Event Details

Biostatistics Seminar Series | "Bayesian nonparametric prediction of the taxonomic affiliation of DNA sequences"

Predicting the taxonomic affiliation of DNA sequences collected from biological samples is a fundamental step in biodiversity assessment. This task is performed by leveraging existing databases containing reference DNA sequences endowed with a taxonomic identification. However, environmental sequences can be from organisms that are either unknown to science or for which there are no reference sequences available. Thus, the taxonomic novelty of a sequence needs to be accounted for when doing classification.
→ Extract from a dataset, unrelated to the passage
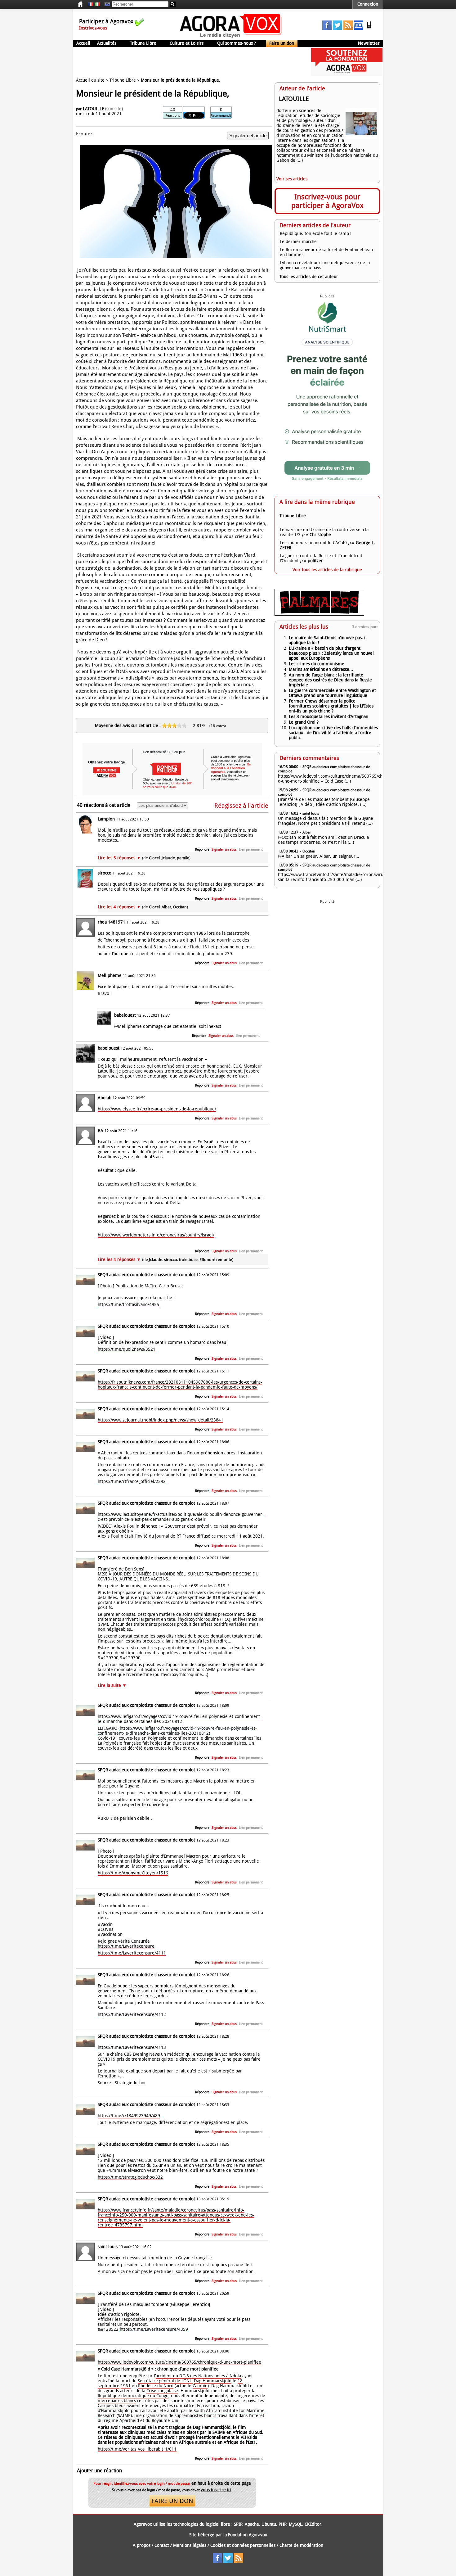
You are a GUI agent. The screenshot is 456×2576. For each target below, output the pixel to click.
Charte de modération (301, 2545)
Professor Tommaso Rigon proposes Bayesian nonparametric taxonomic classifiers, BayesANT, which use species sampling model priors to allow unobserved taxa to be discovered at each taxonomic rank. Using a simple product multinomial likelihood with conjugate Dirichlet priors at the lowest rank, a highly flexible supervised algorithm is developed to provide a probabilistic prediction of the taxa placement of each sequence at each rank. They run their algorithm on a carefully annotated library of Finnish arthropods (FinBOL). To assess the ability of BayesANT to recognize novelty and to predict known taxonomic affiliations correctly, Professor Rigon tests it on two training-test splitting scenarios, each with a different proportion of taxa unobserved in training. Their algorithm attains accurate predictions and reliably quantifies classification uncertainty, especially when many sequences in the test set are affiliated with taxa unknown in training.